Author: Mr. Amar – Technical Analyst
XAU/USD rose sharply yesterday and has resided at the previous support level which now acted as resistance at around $1822. The yellow metal jumped the most since late January the previous day as downbeat prints of US inflation expectations, portrayed by the 10-year breakeven inflation rate per the St. Louis Federal Reserve data, challenge the hawkish Fed concerns. Also recently underpinning the gold’s upside momentum are the receding fears surrounding the imminent Russia-Ukraine war and optimism concerning the US-Japan steel trades. However, worsening Covid woes in Japan and Hong Kong, not to forget the US-China trade tussles, challenge the market optimism.
Inflation expectations have eased recently, reflected by falling breakeven rates, although this week’s US CPI report may revive the overall outlook over rising prices. Chartists expect to see a 7.3% rise for January’s data due out later this week. That would be the highest rate of inflation seen since 1982. A better-than-expected print would likely further fuel Fed rate hike bets. While on face value that would be bad for gold, it could be worse for the equity market, which is highly sensitive to rate changes as they eat into the present value of future cash flows.
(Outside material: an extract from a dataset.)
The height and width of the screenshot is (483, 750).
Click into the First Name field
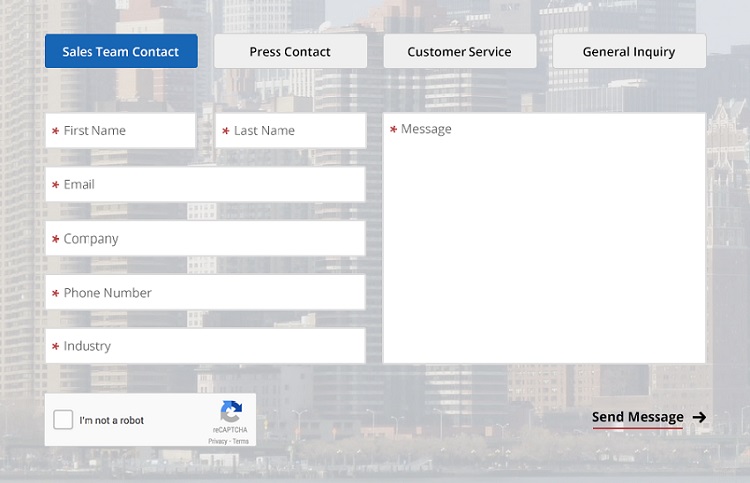pos(120,131)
Other than that, if this week’s CPI print does firm up those bets and the equity market also reacts negatively, it may benefit bullion prices, as investors would likely shift to haven assets. The benchmark 10-year Treasury note’s yield has risen sharply over the last several weeks. Gold’s ascent amid those higher yields supports the view that it remains attractive as a hedge against volatility. It’s also worth keeping an eye on tensions on the Ukrainian border, as an escalation may bolster prices further, given that a geopolitical event could spark more selling across risk-sensitive assets.